Es geht hier aber nicht nur um die Evaluation, sondern auch um ein gemeinsames Nachdenken darüber, ob ich für die nächste Stufe bereit bin und wie ich meine Karriere auf das nächste Level heben kann. Welche zukünftigen Projekte schöpfen mein Potential am besten aus? Welche neuen Bereiche könnte ich mir erschließen? Welche verantwortungsvolleren Rollen könnte ich in Zukunft übernehmen? Diese Gespräche helfen sehr dabei, die eigenen Ziele zu verwirklichen.

Welche Tipps kannst du Berufseinsteigern geben, um ihre Karriere im IT-Bereich voranzutreiben?

Zwei Tipps: Die technische Fortbildung und die Entwicklung von Softskills im Auge behalten.
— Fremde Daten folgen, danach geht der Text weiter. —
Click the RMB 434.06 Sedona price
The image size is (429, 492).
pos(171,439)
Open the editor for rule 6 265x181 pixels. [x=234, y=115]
Was die technische Seite angeht, halte ich mich z.B. über Podcasts und Informatik-Portale auf dem Laufenden oder auch über interne Communities bei Capgemini. Außerdem gibt es einmal im Monat ein Webinar, bei dem neue Technologien vorgestellt werden und wir uns untereinander austauschen.

Über den technischen Aspekt hinaus sind noch andere Fähigkeiten wichtig. Manche Informatiker wollen nur programmieren; aber um Karriere zu machen, reicht das nicht. Eine Präsentation vor Ort halten zu können, gehört auch zu dem Job. Es braucht zudem ein Gespür für die Bedürfnisse des Kunden sowie ein Verständnis für betriebswirtschaftliche Hintergründe. Mit diesen Fähigkeiten stehen einem bei Capgemini alle Türen offen.